Another area in which people have struggled to keep up with increasing costs is fuel. Between April 2011 and April 2012 petrol had gone up by 4.9% and diesel by 4.2%. With many people receiving pay increases below the inflation rate it is understandable why so many are finding it hard to pay their monthly bills.
A growing number of Britons are facing serious debt difficulties, as they are using borrowings to pay for essentials like food and fuel, it has been revealed.
Paul Crayston, media officer at the Money Advice Trust, said it is likely that this issue will get worse in 2012, with more people resorting to loans or credit cards to make ends meet.
What may surprise many people is that the typical profile for those heading into debt at present is not the individual who has recklessly spent, but a person who has seen their income diminish over recent years through the combination of low pay increases and rising inflation.
The current economic pressure on British households is causing a growing number of people to rely on a credit card or payday loan each month in order to live comfortably.
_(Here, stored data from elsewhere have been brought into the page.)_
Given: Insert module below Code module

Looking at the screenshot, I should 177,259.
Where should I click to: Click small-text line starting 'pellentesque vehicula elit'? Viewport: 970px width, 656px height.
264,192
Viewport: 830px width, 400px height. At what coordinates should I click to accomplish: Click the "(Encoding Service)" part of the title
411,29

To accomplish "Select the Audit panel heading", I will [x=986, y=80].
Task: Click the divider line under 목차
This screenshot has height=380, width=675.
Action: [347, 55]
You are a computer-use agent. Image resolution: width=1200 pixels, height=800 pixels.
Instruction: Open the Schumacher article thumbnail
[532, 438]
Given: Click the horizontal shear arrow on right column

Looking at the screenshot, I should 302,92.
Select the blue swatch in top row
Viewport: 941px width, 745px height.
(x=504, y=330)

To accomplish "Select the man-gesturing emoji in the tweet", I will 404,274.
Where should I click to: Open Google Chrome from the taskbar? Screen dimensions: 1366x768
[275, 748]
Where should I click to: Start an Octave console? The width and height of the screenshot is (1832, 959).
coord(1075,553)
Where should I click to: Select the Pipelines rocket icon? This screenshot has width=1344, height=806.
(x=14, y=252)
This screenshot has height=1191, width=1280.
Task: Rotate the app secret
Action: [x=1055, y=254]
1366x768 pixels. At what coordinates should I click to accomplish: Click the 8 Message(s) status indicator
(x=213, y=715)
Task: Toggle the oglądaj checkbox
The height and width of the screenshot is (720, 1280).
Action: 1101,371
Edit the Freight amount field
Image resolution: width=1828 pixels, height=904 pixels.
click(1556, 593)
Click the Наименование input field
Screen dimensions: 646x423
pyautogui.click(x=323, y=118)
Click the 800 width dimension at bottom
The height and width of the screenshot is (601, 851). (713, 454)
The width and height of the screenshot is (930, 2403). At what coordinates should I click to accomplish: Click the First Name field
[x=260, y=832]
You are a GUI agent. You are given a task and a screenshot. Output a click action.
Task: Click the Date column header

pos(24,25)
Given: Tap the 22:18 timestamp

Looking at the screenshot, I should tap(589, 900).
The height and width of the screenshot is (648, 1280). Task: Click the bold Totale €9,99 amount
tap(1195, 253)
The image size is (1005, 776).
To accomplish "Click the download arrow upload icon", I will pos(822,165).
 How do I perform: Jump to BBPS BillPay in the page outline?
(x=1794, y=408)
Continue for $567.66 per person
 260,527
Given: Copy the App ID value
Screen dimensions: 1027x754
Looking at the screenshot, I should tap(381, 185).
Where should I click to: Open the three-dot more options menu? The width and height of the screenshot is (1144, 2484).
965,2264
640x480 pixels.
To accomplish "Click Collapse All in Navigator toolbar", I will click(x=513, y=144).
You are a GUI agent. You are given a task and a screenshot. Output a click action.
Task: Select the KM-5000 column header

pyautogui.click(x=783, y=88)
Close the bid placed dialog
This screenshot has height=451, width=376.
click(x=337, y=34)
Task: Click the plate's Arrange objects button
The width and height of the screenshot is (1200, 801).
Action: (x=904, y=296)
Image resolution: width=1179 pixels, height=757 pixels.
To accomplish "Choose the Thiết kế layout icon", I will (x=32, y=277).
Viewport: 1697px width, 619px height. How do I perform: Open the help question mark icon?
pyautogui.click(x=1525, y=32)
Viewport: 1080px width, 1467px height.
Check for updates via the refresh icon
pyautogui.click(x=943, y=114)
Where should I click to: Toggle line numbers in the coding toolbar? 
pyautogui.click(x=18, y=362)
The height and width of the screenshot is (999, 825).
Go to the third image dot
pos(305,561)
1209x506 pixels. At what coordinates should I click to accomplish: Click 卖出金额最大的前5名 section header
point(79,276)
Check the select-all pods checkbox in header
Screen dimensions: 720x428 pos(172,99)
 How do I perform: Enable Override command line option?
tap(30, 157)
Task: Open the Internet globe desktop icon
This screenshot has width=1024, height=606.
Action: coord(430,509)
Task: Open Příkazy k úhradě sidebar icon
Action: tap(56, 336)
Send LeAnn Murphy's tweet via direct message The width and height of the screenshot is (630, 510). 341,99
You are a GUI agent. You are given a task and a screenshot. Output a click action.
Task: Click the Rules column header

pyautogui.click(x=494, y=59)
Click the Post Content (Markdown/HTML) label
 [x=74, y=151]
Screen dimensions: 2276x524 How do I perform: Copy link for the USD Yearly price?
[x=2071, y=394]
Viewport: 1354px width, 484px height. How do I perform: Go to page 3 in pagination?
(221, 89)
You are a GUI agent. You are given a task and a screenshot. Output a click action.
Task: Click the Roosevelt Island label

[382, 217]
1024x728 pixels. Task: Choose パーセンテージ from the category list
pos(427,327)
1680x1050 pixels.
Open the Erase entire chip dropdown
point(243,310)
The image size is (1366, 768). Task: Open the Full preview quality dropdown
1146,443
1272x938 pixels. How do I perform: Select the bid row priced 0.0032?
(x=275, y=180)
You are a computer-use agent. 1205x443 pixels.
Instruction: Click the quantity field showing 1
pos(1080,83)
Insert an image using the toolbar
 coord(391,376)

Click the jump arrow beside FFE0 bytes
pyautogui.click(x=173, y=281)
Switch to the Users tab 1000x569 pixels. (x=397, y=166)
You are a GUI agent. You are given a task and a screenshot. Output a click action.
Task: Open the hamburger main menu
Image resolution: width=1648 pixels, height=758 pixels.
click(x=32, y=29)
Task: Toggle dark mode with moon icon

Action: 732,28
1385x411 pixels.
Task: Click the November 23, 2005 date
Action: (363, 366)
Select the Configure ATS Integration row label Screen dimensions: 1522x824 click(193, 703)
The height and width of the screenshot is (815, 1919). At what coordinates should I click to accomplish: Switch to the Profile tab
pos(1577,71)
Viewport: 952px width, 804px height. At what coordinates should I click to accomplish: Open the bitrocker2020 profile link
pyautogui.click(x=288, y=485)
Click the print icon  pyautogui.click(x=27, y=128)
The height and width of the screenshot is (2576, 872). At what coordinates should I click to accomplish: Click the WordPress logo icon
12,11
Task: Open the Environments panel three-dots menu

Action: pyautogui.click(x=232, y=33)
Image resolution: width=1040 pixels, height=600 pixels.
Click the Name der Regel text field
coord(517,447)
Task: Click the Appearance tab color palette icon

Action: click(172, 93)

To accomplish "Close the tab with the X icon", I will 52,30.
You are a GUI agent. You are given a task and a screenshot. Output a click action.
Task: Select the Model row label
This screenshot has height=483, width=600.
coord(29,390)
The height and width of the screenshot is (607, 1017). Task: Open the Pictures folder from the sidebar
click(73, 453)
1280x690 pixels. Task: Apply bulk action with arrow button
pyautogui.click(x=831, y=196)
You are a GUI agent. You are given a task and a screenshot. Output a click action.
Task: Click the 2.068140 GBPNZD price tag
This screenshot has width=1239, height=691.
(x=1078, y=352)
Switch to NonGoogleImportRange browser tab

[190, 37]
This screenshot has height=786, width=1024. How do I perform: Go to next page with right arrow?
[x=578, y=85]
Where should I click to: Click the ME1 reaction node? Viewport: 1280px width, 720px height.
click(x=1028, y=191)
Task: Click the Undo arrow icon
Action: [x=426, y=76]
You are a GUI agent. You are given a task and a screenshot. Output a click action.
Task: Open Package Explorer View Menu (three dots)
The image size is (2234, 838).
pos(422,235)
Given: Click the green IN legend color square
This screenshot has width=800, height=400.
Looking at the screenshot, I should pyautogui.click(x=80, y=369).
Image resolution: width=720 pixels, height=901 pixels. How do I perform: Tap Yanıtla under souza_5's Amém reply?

This can easily lead to personal debts growing out of control as the interest accumulates if they are not cleared quickly.
This situation is becoming increasingly common, causing many people to eventually seek some form of debt help, such as a debt consolidation plan, in order to make monthly repayments affordable.
Mr Crayston commented: “If you’re using a credit card or a loan to buy food, pay rent or pay utility bills, that’s a pretty sure sign that you need some advice.”
According to PricewaterhouseCoopers’ latest Precious Plastic 2012 report, the average UK household currently has approximately £7,900 of debt.
However, levels of unsecured borrowing fell for the third successive year by over £355 per household in 2011.
How does Debt Management work?
With debt management you are able to come to agreements about your repayments of existing debt with your creditors when you can no longer afford to meet your current repayments. It is common that that with debt management plans you can reduce your overall repayments as well as freezing interest charges you may already have.
In recent years there has been a growth in this industry and due to new legislation being brought into action, it is possible for you and your creditors to come to reasonable agreements, its common that debt which you can no longer afford to repay to be written.
What are the advantages of debt management programmes?
There are several advantages for people who have struggles with their debt;
If you have a debt management plan, this will stop any payment demands in the future from your creditors.
The interest charges on your current debts can be reduced or even frozen as well as being able to avoid any penalty charges.
With a debt management plan, your income is taken into account so that you are only paying as much as you can afford each month.
Need help with a debt management plan?
With a debt management plan you are able to come up with a way of getting in control of the debts you have, these plans also provide an opportunity for you to reduce your final repayment amount as well as only paying as much as you can afford, a debt management plan could be your solution to becoming debt free.